◆ **Problema planteado**
¿Qué viene después de la última oración del texto sobre el árbol genealógico que aparece abajo? Escribe esa continuación.

“¿Desde dónde canta mejor un pájaro?” —pregunta Jodorowsky—, y se responde. “¡Desde su árbol!” ¿Y cuál es ese árbol? Pues ni más ni menos que el genealógico. Al respecto, reconozco ignorar bastante de mi árbol. No tengo la historia completa de las ramas que me anteceden, pero de los más cercanos algo sé. Me atrevería a decir que conozco virtudes y defectos (más de la rama materna que paterna) que imagino caracterizan a grandes rasgos mi árbol. Sin embargo no tengo los detalles finos (antepasados, descendientes, geografías), y para muestra lo sucedido la semana pasada, cuando me vi sorprendido por una de sus muchas ramas.
Apareció un joven preguntando por mi. Lo saludé y le pregunté en qué podía servirle. Palabras más, palabras menos, me dio a entender que no le servía en nada. Más bien buscaba conocerme y presentarse conmigo, precisando que ya me había visto… de lejos... pero que no se animó a hablarme. “Me llamo Dorian”, remató. Yo, distraído por no sé qué maldita cosa, solo atiné a decir: “¡Qué bien! Igual al pers... (acá el joven Dorian puso cara de “ahí viene de nuevo la pinche comparación con la novela”, y me contuve).
Hizo un breve recuento de los lugares donde me había visto: Facultad de Humanidades, Feria del Libro de la Universidad, etcétera. La verdad no alcancé a retener todos los lugares, distraído por maldita sea la cosa, pero le agradecí el aguante y la casualidad.

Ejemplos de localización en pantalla
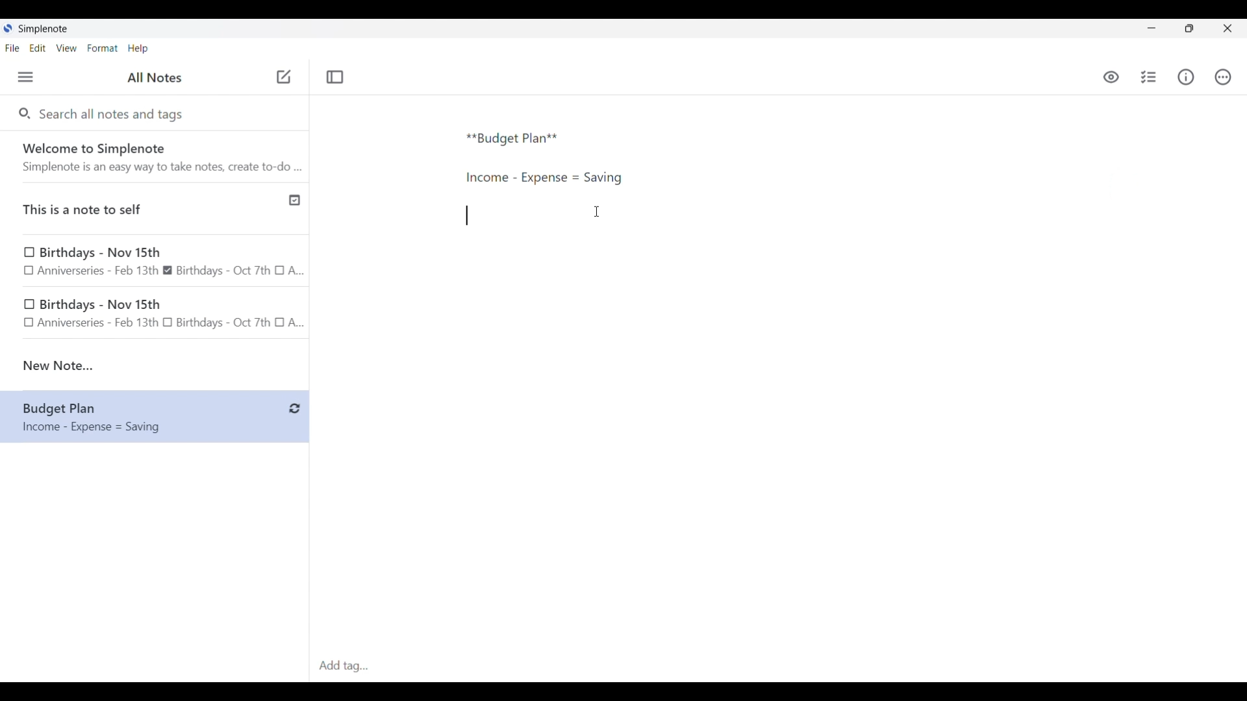  Describe the element at coordinates (597, 212) in the screenshot. I see `Cursor` at that location.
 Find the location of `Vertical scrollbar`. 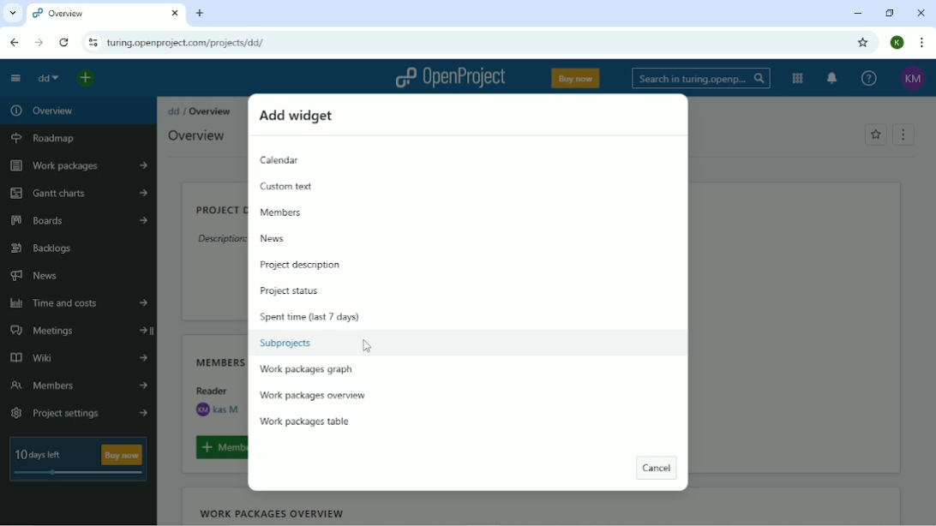

Vertical scrollbar is located at coordinates (929, 212).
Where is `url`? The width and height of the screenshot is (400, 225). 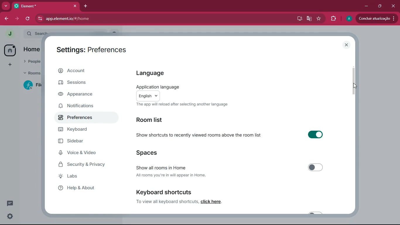 url is located at coordinates (85, 19).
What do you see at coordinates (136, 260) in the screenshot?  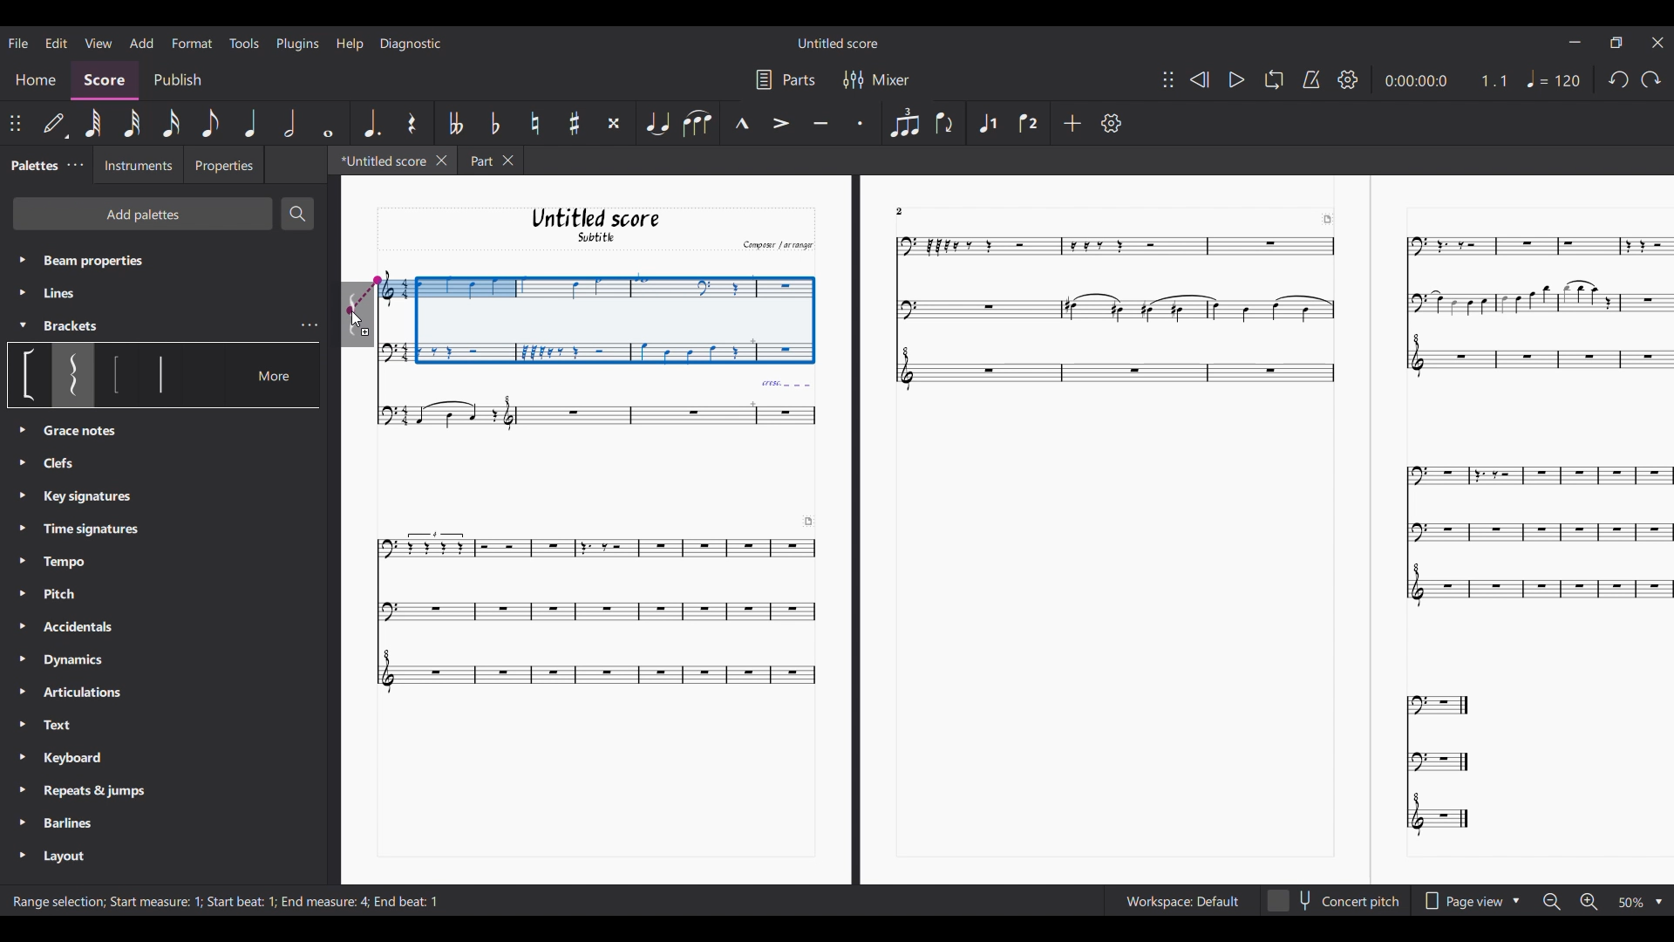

◆ **Salida esperada**
Volvió a la carga diciendo que había cursado la licenciatura en Lengua y Literatura Hispanoamericana, en la misma Facultad donde veintitantos años atrás lo hiciera yo. Le reconocí el valor, acto seguido hice gala de mi poder “mo-no-lo-ga-dooorrr” (Dr. Chunga dixit) y me solté contando anécdotas de mi paso por “La Facu”. Noté se divertía, entonces seguí con el monólogo hasta verme en la necesidad de tomar un respiro, oportunidad que Dorian aprovechó para decir: “Soy su sobrino”. ¡Ah, chingá! La inercia del cotorreo casi me hace decir “menos mal que no sos mi hijo”, pero la mirada de Dorian me advirtió de que hablaba en serio.
Entonces le pregunté por el rumbo de nuestras ramas, hasta que hallé el hilo. Mi poder mo-no-lo-ga-dooorrr regresó, renovado, para contarle anécdotas de la familia cercana, que le divirtieron igual. Hice otra pausa para jalar aire, instante que él utilizó para decir “Soy panadero”. ¡Uta malle! Uno de mis callos más recientes.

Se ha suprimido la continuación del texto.